*RECORDS*
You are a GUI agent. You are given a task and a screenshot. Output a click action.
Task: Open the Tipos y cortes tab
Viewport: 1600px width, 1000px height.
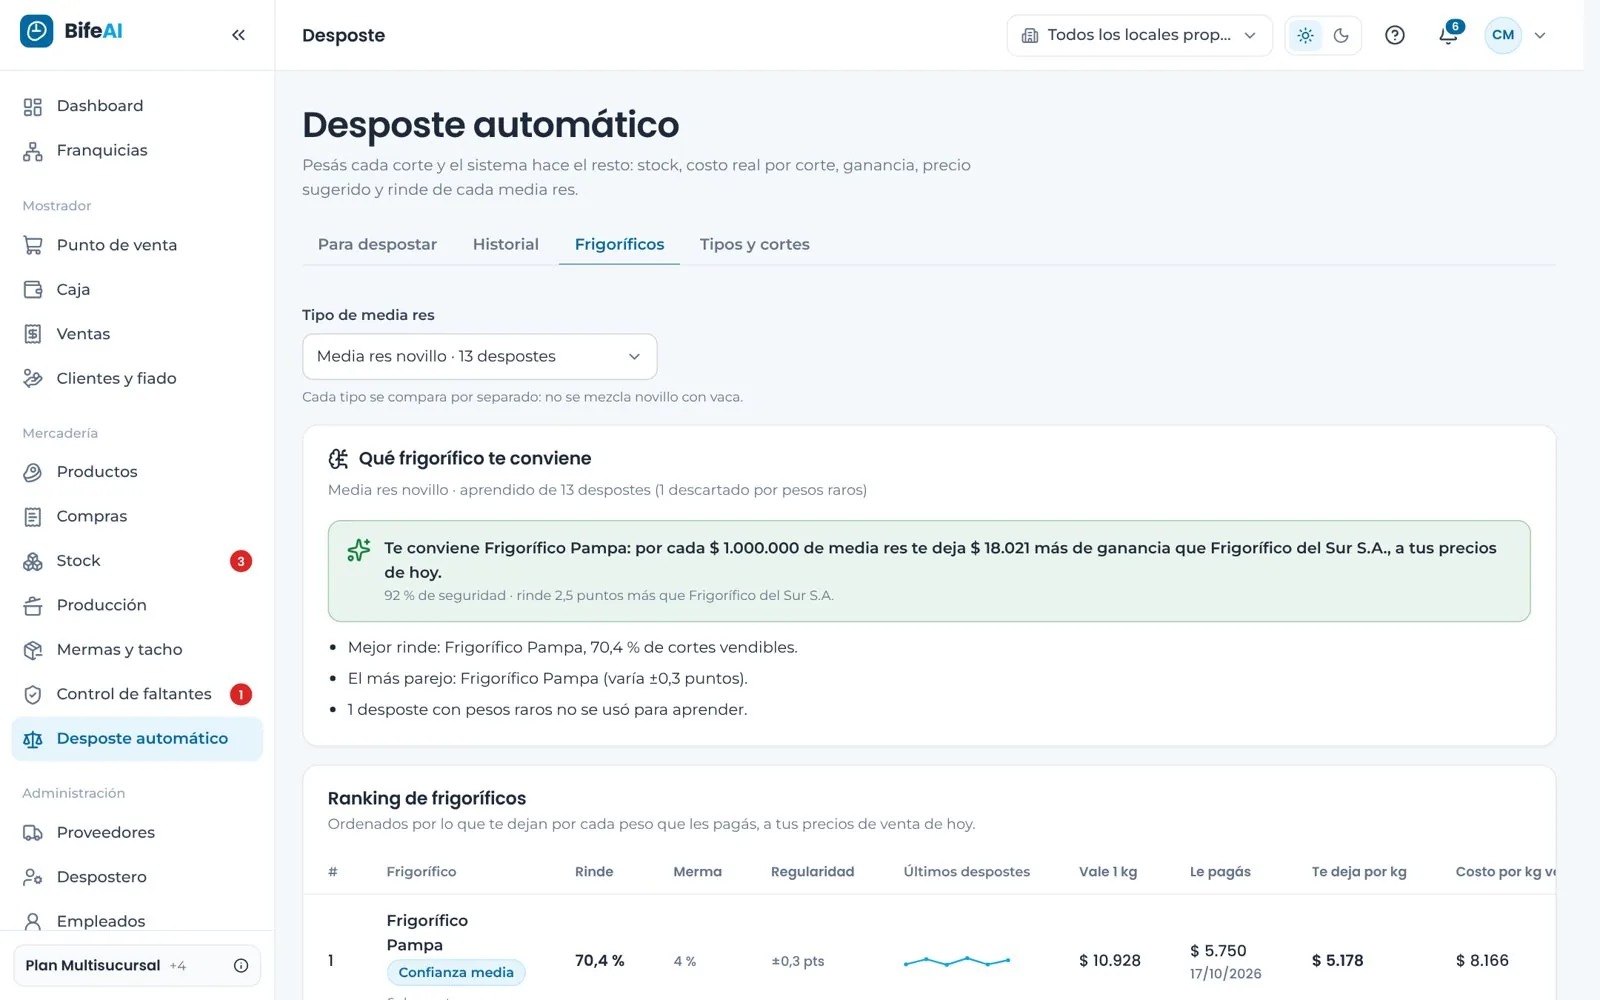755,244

---

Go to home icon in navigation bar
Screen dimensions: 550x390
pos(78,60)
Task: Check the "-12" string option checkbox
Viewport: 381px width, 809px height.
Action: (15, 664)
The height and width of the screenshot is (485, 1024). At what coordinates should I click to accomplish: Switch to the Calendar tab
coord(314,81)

*DIRECTION*
Rewrite only the lines from the one containing "The height and" down to the one containing "coord(314,81)", replacing "Calendar" with "Settings" and keeping everything else the same.

*ANSWER BELOW*
The height and width of the screenshot is (485, 1024). At what coordinates should I click to accomplish: Switch to the Settings tab
coord(314,81)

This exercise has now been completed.